On the 4th of September, 1779, the French fleet,
under Count d'Estaing, appeared suddenly off the mouth
of the Savannah River. Immediately all the outlying
detachments of the British army were called into
Savannah. On the 23d Lincoln and his men joined
the French from Charleston, and volunteers from South
Carolina flocked into their camp. But while d'Estaing
was opening regular approaches, the soldiers of the
garrison and the negroes of the town were busily
strengthening the fortifications. It was too late in
the season for the French fleet to remain with safety
on the coast. D'Estaing determined to try an
assault. This should have been done earlier, before
reinforcements had been received by the British from
Beaufort, and before their works had been strengthened,
or it should have been postponed until those
works had been crippled.
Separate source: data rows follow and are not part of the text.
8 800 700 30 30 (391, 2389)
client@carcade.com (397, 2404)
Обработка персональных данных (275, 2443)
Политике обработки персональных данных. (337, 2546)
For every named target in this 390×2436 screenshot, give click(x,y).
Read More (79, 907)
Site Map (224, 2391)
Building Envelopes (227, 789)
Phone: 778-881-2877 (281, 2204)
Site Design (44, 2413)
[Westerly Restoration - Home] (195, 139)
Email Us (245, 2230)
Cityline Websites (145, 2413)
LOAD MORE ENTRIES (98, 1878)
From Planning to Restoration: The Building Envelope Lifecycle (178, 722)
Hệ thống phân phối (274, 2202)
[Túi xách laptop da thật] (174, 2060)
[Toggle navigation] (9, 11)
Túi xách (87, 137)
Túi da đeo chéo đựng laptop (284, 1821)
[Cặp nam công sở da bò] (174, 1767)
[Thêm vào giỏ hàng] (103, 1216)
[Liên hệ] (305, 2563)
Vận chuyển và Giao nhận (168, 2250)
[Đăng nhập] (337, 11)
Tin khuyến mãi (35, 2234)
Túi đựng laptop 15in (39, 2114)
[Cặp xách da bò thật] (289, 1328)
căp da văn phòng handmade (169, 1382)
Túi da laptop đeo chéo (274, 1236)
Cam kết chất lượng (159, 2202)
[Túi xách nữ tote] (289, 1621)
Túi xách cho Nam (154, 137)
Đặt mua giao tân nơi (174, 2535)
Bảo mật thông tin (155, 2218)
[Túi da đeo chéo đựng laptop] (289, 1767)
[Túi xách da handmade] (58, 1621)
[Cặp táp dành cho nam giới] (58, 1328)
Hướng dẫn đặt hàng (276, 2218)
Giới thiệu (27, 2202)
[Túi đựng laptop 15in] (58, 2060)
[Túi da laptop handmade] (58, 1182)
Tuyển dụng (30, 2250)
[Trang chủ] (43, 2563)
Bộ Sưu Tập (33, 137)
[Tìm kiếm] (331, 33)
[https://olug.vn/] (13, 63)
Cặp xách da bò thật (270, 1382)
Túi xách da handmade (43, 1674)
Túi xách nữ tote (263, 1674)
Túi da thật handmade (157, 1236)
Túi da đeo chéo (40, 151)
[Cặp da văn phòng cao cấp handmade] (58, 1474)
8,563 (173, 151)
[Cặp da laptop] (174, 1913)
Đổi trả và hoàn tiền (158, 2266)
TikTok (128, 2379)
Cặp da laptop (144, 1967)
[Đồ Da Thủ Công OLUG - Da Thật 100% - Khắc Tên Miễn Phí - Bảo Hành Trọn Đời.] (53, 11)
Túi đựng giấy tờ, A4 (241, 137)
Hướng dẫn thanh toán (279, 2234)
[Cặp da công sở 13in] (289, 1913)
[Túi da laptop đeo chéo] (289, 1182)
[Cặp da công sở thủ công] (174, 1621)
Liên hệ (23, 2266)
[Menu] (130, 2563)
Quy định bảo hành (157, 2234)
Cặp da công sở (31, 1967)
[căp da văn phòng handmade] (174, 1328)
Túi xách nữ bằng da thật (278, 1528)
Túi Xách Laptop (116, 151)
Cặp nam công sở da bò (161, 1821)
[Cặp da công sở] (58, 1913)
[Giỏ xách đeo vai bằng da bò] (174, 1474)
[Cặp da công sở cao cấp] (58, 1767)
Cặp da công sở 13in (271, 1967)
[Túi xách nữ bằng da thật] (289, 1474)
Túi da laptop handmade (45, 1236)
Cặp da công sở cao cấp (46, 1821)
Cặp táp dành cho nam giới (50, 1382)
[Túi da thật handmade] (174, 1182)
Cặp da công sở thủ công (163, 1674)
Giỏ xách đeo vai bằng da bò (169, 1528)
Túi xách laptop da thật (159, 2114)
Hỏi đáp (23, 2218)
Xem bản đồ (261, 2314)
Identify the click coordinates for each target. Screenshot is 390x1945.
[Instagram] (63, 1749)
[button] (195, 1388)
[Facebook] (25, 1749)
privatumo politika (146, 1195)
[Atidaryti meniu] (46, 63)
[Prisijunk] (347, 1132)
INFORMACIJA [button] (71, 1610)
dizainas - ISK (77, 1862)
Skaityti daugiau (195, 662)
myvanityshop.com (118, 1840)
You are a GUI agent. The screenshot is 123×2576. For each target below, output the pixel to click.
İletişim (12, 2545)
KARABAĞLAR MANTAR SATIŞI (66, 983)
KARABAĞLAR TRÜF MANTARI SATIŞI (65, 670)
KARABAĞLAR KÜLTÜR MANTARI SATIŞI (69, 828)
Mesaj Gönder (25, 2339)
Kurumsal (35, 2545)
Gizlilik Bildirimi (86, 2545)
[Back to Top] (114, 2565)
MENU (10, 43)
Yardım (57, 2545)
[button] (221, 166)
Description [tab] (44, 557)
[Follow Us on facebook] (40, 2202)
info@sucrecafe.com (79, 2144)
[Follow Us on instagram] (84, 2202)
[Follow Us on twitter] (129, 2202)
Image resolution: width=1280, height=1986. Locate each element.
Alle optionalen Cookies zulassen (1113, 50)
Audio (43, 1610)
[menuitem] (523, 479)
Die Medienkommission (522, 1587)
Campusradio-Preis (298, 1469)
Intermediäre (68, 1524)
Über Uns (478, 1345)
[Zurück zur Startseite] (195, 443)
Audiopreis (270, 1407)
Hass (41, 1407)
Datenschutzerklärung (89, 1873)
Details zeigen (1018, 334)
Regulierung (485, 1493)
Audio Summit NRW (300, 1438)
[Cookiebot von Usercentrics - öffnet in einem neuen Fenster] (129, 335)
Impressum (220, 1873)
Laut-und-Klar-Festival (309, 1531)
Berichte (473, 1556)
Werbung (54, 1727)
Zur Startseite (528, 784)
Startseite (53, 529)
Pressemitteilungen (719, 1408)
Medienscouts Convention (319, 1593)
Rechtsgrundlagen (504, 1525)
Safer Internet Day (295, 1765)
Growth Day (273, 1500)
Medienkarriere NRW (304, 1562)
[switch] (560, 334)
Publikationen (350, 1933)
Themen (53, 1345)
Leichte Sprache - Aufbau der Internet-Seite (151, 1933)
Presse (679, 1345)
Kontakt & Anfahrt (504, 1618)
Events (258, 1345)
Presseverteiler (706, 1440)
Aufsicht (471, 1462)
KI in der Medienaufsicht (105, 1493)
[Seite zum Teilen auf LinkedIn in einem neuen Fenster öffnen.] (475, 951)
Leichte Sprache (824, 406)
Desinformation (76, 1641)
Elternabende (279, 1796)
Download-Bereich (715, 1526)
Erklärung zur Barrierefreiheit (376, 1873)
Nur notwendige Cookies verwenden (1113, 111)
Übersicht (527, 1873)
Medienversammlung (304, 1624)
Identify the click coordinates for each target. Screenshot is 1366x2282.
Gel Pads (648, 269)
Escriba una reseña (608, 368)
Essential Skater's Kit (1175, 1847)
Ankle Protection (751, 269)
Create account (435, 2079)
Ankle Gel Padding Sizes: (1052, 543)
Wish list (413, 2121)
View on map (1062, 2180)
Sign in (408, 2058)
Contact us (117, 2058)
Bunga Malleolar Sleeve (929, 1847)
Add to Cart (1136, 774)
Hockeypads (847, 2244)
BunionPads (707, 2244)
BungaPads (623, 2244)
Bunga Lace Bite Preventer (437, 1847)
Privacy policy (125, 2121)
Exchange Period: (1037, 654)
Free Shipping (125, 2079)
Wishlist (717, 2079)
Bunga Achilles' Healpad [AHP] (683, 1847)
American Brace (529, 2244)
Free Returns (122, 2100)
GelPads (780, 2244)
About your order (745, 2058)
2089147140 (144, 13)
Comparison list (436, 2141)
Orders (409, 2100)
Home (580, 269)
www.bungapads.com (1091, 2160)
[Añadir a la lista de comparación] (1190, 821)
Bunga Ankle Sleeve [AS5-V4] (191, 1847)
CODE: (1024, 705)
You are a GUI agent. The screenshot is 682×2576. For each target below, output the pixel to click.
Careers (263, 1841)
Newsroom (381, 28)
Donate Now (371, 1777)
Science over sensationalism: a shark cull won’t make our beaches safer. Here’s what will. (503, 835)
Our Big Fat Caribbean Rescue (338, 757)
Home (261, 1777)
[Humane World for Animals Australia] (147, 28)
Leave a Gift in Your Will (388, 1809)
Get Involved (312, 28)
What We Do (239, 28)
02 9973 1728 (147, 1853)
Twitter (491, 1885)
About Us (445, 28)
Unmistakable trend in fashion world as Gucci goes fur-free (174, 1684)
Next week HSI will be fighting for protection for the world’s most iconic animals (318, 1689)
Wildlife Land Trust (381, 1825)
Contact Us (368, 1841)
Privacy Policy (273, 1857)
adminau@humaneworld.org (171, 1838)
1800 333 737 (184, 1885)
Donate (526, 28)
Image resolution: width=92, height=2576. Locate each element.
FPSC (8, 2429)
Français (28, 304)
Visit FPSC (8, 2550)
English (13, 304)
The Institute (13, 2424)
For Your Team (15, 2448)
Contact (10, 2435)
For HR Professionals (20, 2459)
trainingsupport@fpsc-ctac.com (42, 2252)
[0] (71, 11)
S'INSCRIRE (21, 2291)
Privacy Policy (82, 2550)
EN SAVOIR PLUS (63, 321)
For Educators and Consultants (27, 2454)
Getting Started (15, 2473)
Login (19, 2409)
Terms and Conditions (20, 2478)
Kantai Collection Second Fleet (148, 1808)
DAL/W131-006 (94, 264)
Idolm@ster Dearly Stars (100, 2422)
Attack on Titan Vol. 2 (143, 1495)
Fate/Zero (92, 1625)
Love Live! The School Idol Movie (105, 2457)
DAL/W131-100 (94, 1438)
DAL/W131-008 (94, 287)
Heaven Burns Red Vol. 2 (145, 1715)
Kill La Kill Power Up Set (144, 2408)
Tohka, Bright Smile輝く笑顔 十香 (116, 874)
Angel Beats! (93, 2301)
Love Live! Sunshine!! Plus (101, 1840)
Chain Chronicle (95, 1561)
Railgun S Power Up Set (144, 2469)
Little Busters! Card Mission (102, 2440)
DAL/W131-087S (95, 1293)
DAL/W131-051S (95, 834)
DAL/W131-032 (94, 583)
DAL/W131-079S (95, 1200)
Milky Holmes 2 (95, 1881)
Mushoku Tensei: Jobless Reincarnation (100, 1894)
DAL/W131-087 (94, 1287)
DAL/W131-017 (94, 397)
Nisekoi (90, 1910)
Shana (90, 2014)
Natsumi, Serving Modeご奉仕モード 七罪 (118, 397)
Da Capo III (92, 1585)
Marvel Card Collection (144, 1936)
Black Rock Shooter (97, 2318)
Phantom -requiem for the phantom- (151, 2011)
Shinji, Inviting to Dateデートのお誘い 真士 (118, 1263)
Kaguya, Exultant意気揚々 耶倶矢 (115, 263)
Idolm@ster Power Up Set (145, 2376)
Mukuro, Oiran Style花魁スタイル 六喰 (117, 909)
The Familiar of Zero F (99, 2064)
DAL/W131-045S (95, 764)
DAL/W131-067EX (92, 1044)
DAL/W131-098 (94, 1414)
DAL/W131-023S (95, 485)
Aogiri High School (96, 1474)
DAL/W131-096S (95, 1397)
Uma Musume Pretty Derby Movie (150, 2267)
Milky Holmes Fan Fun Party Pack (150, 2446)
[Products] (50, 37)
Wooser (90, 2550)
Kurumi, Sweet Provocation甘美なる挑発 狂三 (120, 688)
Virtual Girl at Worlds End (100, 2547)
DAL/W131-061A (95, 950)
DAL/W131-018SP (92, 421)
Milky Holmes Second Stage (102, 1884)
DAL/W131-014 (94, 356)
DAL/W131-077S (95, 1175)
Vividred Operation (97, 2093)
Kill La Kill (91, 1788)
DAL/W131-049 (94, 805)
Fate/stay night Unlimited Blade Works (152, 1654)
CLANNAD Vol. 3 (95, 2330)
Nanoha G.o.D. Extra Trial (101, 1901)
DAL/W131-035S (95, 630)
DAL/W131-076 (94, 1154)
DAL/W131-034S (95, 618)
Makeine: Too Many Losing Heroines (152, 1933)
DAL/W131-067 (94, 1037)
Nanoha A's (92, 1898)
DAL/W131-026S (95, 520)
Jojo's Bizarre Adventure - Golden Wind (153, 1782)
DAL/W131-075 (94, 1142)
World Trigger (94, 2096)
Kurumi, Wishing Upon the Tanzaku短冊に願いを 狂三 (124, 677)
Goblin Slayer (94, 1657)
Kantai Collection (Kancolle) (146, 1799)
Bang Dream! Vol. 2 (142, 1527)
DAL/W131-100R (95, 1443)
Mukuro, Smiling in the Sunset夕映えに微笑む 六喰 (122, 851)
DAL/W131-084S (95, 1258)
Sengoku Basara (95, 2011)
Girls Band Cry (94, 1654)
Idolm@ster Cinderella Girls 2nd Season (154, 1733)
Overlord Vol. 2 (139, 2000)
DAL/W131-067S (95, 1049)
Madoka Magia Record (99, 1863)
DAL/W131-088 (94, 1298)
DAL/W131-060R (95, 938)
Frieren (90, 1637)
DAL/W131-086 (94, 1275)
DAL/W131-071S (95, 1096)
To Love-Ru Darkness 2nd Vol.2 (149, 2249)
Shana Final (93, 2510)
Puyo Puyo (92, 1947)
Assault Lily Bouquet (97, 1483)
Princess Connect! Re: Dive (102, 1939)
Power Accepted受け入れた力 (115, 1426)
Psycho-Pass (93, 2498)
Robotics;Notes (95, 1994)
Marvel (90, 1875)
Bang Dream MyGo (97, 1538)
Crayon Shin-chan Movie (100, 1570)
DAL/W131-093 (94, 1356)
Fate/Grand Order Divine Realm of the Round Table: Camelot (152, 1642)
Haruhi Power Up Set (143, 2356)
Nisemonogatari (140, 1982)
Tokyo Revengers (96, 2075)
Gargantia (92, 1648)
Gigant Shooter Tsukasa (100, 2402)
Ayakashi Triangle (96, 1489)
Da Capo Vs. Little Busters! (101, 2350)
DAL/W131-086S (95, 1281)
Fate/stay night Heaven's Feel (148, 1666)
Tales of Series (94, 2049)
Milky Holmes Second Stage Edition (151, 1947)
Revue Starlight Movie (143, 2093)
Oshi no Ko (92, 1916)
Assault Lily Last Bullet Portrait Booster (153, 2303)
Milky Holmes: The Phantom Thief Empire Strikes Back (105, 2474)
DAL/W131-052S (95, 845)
The assault was
undertaken on the 9th of October. Both Frenchmen and
Americans behaved with spirit, and planted their
banners on the parapets of Savannah, but both were
repulsed with great slaughter. Colonel von Porbeck,
of the Regiment von Wissenbach, was complimented
in Prevost's report. A week later the French sailed
away, while some of the Americans returned with
Lincoln to Charleston, and others dispersed to their
homes.[1]
- ↑ According to the “Histoire de la Derniere Guerre,” 101 n., the French and American army numbered five thousand five hundred and twenty-four. The British had—white men, three thousand and eighty-five; Indians, eighty; negroes, four thousand. Stedman (vol. ii. p. 127) gives the number of the garrison at less than twenty-five hundred white men. The French loss was about seven hundred; the American loss not far from two hundred and fifty. The journal of the Regiment von Wissenbach gives the British loss, killed and wounded, at fifty-six; about one half of the number usually given.